L’IA au service de l’action publique. Imaginaires sociotechniques et dispositifs de la « décision algorithmique »

Project Leader : Francesca MUSIANI

Short bio

Dr. Francesca Musiani is Associate Research Professor at the French National Center for Scientific Research (CNRS). She is Deputy Director of the Center for Internet and Society of CNRS, which she co-founded in 2019. She is also an associate researcher at the Center for the sociology of innovation (i3/MINES ParisTech) and a Global Fellow at the Internet Governance Lab, American University in Washington, DC.

Francesca is the author, with Ksenia Ermoshina, of Concealing for Freedom: The Making of Encryption, Secure Messaging and Digital Liberties (April 2022, Mattering Press), and (co-)author and editor of numerous other articles and books. She is vice-president for research of Internet Society France, has collaborated with the French Parliament (2014-2015) and the French Council for Audiovisual Media (2015-2018), and is the recent co-author of a study on Internet fragmentation for the European Parliament (2022).

Personal page

Twitter: @franmusiani

francesca.musiani [at] cnrs.fr

Project abstract

AI AT THE SERVICE OF PUBLIC ACTION. SOCIOTECHNICAL IMAGINARIES AND DEVICES OF “ALGORITHMIC DECISION-MAKING”

This research project aims to analyze the sociotechnical imaginaries and tools of “algorithmic decision-making”, a notion explicitly anchored in objectivity, automation, optimization and calculation, in the context of public action. This project will proceed in two stages. We first intend to study the different sources and forms of “algorithmic decision-making” as specific control technologies. We will then focus on current debates and recent developments in “algorithmic decision-making” related to the technological and industrial development of artificial intelligence, as well as its various applications in the public domain in France. To do this, we will study the ecosystem of the digital state and producers of algorithmic decision-making devices, as well as a series of specific examples of their use by administrations and public services. We will be particularly interested in the normative visions and the structuring of new “sciences of government” (AI, machine learning, behavioral sciences) centered on the engineering of behaviors in their relationship to the sociotechnical imaginaries and the practical devices of “instrumentarian” power that are currently emerging.

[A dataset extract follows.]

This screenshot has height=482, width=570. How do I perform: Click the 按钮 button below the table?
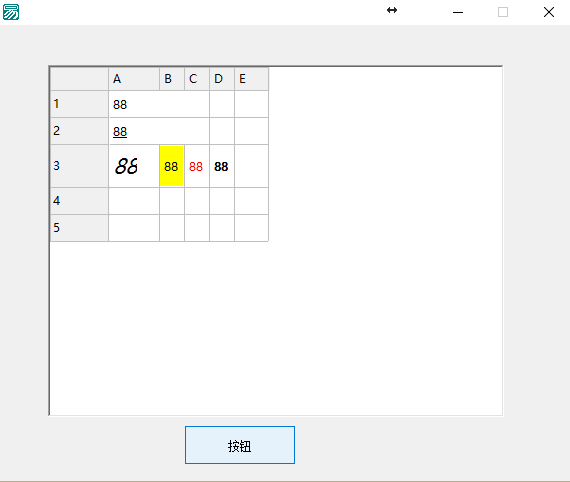tap(240, 445)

Collaborators in the project

Olessia KIRTCHIK

Dr. Olessia Kirtchik obtained a doctoral degree in sociology from the School of Advanced Studies in Social Sciences (EHESS) in Paris in 2007. In 2008-2011, she taught sociology at the Moscow School of Social and Economic Sciences (MSSES), and in 2009-2022, she was employed by the Higher School of Economics (HSE) in Moscow. As a principal researcher at HSE, she coordinated collective research projects on social history of mathematical economics and economic cybernetics in the Soviet Union during the Cold war, on “algorithmic rationality” and on the State planning committee during the late Soviet period. Her current research interests include the relations between SHS and artificial intelligence, and the role of digital technologies in the evolution of governance and public action.